When calling FXSAVE, XSAVE, FXRSTOR, ... for 64-bit programs on amd64
use the 64-suffixed variant in order to include the complete FIP/FDP
registers in the x87 area.

The difference between the two variants is that the FXSAVE64 (new)
variant represents FIP/FDP as 64-bit fields (union fp_addr.fa_64),
while the legacy FXSAVE variant uses split fields: 32-bit offset,
16-bit segment and 16-bit reserved field (union fp_addr.fa_32).
The latter implies that the actual addresses are truncated to 32 bits
which is insufficient in modern programs.

The change is applied only to 64-bit programs on amd64.  Plain i386
and compat32 continue using plain FXSAVE.  Similarly, NVMM is not
changed as I am not familiar with that code.
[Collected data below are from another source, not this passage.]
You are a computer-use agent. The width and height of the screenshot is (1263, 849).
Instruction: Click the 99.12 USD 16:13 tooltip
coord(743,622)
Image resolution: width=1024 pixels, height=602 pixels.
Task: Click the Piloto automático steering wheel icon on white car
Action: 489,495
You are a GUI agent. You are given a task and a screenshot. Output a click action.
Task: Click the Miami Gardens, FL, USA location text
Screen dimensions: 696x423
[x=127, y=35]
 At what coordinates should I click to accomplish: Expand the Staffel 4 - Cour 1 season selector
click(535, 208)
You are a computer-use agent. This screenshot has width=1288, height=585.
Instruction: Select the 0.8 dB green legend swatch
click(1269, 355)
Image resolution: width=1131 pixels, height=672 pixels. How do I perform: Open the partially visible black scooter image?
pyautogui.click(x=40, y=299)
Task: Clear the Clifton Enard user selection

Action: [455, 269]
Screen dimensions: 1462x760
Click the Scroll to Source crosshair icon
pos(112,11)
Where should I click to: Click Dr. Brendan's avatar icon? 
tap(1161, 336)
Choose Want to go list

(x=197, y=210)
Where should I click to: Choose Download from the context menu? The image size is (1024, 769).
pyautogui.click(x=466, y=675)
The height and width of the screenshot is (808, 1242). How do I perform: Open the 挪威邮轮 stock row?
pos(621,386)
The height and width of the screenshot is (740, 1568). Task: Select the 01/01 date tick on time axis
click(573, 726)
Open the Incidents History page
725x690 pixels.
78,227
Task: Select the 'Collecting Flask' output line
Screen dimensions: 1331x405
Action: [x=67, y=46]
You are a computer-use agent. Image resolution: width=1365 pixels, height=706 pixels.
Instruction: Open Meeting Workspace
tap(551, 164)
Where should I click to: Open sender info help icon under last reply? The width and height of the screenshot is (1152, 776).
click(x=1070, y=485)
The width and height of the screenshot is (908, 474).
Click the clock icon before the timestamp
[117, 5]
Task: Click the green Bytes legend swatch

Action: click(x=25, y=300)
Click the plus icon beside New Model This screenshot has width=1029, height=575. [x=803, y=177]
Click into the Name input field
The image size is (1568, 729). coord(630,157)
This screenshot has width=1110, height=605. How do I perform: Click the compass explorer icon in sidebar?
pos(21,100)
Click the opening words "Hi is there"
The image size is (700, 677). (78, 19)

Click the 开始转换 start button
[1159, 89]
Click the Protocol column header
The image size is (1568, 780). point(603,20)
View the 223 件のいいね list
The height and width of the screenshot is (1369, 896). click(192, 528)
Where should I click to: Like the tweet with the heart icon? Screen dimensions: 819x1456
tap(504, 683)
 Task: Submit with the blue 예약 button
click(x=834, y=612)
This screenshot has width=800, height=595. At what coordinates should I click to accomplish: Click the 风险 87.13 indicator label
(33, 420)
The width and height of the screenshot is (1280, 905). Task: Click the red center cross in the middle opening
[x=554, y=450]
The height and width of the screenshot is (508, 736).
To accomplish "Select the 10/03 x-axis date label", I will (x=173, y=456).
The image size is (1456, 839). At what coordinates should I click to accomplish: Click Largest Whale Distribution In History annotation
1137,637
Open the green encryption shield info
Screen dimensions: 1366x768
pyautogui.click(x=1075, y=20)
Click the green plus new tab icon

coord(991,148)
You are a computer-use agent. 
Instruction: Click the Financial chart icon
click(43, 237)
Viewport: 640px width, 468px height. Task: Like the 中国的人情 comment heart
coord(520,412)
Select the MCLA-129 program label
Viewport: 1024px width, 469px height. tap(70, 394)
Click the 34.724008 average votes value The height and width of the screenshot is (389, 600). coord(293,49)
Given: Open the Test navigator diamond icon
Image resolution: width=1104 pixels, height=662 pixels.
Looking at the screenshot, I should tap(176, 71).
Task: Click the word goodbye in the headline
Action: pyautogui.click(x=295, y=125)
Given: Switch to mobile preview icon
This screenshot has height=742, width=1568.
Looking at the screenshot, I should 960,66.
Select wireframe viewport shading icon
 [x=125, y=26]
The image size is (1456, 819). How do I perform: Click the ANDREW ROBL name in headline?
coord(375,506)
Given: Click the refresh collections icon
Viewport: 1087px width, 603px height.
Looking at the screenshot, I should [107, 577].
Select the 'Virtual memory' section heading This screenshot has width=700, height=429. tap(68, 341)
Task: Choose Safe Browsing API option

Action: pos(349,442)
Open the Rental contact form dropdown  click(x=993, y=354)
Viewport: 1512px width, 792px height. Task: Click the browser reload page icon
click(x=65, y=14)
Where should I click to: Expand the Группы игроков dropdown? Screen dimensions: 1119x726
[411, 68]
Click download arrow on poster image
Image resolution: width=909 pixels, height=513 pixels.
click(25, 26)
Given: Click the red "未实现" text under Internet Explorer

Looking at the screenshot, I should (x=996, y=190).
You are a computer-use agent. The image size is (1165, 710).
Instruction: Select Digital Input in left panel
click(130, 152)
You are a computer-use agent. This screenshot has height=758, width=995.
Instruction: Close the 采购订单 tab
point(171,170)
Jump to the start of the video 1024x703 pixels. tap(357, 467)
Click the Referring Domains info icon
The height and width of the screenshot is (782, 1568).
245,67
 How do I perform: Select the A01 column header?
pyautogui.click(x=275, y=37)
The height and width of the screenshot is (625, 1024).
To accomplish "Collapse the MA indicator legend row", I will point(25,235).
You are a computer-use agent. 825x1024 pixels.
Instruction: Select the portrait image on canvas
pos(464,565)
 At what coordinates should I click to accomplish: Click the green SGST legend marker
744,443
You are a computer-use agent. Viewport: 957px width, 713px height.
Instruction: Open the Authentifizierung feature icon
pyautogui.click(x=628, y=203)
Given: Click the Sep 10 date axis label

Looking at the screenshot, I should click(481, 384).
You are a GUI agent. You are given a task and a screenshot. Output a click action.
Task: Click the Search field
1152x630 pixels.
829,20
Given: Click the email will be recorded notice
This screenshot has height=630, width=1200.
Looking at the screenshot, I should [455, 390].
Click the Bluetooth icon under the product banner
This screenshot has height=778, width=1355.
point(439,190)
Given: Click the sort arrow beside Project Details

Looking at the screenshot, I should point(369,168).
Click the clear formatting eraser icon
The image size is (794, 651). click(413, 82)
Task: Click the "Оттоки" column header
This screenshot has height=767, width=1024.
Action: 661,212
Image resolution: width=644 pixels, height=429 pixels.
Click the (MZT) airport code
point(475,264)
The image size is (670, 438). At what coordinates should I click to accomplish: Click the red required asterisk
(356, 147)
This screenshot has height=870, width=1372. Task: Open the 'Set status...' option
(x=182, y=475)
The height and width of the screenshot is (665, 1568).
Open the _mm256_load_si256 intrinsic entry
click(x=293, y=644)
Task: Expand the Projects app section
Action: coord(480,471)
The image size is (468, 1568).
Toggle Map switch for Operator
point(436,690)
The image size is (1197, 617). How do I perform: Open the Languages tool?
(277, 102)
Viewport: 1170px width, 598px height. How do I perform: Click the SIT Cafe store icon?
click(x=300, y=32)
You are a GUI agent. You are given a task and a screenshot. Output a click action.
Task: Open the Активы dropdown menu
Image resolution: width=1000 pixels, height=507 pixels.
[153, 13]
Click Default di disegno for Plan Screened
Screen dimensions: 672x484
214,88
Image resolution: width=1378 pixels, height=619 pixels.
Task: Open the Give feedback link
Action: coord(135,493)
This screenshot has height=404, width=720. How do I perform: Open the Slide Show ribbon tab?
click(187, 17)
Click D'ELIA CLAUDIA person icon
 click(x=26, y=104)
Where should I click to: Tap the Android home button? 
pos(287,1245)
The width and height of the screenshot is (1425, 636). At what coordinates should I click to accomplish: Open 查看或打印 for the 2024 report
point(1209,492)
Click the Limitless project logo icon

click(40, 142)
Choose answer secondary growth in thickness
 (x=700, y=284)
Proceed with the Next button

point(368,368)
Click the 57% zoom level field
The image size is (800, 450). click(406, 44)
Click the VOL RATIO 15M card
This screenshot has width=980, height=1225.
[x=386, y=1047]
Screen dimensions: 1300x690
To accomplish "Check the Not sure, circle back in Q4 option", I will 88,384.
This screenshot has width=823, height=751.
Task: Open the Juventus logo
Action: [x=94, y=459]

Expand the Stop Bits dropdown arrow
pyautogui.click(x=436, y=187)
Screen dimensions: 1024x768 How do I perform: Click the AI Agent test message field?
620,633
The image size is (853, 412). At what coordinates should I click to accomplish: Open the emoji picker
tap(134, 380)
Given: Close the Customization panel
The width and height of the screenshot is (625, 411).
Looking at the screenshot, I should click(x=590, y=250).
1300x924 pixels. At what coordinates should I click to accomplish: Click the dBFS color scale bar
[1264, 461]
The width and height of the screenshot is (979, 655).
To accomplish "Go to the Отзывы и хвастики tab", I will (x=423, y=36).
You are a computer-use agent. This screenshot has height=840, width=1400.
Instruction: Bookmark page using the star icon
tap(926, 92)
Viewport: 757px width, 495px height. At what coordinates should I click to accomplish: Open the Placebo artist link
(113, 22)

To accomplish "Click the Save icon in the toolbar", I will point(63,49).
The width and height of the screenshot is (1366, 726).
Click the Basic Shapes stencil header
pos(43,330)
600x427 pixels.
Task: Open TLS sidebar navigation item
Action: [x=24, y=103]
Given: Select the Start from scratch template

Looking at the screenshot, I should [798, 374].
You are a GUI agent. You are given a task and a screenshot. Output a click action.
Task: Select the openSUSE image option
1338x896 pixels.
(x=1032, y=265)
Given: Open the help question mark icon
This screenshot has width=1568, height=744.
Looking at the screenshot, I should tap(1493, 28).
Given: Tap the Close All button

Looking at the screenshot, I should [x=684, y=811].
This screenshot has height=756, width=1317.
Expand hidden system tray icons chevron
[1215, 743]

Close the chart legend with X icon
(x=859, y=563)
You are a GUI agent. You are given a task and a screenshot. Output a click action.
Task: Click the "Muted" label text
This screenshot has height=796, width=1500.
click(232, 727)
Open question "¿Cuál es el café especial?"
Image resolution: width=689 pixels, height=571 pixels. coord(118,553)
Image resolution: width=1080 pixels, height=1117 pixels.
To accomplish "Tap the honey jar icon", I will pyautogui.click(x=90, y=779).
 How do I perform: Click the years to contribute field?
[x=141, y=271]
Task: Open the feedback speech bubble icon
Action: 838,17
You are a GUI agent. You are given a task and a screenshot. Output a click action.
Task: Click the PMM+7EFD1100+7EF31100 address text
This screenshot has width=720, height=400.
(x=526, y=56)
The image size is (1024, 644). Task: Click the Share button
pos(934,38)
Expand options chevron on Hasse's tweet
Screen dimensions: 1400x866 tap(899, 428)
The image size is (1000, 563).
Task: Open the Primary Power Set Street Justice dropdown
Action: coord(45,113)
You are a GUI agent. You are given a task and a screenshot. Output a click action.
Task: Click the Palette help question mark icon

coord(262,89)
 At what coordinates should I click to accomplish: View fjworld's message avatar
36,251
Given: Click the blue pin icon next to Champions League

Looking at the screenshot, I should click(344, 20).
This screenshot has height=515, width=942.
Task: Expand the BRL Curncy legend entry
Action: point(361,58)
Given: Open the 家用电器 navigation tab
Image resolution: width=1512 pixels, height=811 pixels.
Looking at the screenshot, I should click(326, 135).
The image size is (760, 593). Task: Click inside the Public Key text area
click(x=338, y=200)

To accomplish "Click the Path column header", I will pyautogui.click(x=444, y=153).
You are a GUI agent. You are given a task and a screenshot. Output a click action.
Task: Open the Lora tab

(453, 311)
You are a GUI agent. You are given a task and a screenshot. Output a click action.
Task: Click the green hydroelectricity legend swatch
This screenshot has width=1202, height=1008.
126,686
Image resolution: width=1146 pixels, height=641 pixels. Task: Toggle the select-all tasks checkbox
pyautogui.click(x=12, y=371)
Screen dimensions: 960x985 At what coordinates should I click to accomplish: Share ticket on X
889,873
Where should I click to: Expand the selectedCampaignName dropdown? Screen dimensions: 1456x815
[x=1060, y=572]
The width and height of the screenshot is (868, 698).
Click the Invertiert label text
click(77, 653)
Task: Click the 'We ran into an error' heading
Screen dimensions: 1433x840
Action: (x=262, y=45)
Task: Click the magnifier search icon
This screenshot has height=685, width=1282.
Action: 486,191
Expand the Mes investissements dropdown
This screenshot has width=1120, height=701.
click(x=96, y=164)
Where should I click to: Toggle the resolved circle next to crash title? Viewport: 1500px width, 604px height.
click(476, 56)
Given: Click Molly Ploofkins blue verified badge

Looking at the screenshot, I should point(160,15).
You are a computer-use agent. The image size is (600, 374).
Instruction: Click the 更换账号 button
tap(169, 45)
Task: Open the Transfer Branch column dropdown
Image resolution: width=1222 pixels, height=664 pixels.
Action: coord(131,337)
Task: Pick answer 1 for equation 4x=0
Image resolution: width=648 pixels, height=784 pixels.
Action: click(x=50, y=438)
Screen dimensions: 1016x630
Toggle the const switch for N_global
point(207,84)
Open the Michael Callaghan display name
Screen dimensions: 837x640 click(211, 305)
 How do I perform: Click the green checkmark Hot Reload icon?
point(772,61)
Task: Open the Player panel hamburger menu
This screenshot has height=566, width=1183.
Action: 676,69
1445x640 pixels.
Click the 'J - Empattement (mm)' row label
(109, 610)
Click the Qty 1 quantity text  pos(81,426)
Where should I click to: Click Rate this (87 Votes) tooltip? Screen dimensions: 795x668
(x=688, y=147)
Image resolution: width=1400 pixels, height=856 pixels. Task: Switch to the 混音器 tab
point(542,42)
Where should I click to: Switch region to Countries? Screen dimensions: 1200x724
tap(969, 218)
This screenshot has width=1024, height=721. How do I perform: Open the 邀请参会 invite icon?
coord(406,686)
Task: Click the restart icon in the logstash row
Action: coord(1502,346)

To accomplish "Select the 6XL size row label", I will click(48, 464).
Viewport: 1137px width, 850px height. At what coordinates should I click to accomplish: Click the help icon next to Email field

This is a potentially breaking change.  However, I don't think it likely
to actually break anything because the data provided by the old variant
were not meaningful (because of the truncated pointer).
---
 sys/arch/x86/include/cpufunc.h         | 76 ++++++++++++++++++++++++++
 sys/arch/x86/include/fpu.h             |  4 +-
 sys/arch/x86/x86/fpu.c                 | 30 ++++++----
 sys/dev/nvmm/x86/nvmm_x86_svm.c        |  6 +-
 sys/dev/nvmm/x86/nvmm_x86_vmx.c        |  6 +-
 tests/lib/libc/sys/t_ptrace_x86_wait.h |  2 -
 6 files changed, 105 insertions(+), 19 deletions(-)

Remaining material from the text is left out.